Hi, Honestly, the best and safest way to combat this, is to ensure that it's very cheap and fast for you to generate the pages that the bots request, this way, you wouldn't really care if they request said pages or not. For example, a lot of software invalidly sets random/useless cookies for literally no reason. This prevents caching. What you could do, is, strip out all of the cookies both ways, and then simply cache the generic responses for the generic requests that your backend generates. This can be done with standard OSS nginx by clearing Cookie and Set-Cookie headers. If you really want to limit requests by the User-Agent, instead of by REMOTE_ADDR like it's normally done, the standard OSS nginx can do that, too, see http://nginx.org/r/limit_req_zone and nginx.org/r/$http_ for `$http_user_agent`, although you might inadvertently blacklist popular browsers this way. C. On Wed, 16 Jul 2025 at 11:49, Andrew Latham via NANOG <nanog@lists.nanog.org> wrote:
I just had an issue with a web-server where I had to block a /18 of a large scraper.
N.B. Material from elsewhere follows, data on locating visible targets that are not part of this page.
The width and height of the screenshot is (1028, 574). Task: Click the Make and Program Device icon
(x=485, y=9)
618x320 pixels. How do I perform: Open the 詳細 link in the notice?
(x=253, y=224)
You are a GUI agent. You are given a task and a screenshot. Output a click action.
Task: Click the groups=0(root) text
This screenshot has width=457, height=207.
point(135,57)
I have some topics I could use some input on.
1. What tools or setups have people found most successful for dealing with bots/scrapers that do not respect robots.txt for example?
2. What tools for response rate limiting deal with bots/scrapers that cycle over a large variety of IPs with the exact same user agent?
3. Has anyone written or found a tool to concentrate IP addresses into networks for IPTABLES or NFT? (60% of IPs for network X in list so add network X and remove individual IP entries.)
-- - Andrew "lathama" Latham -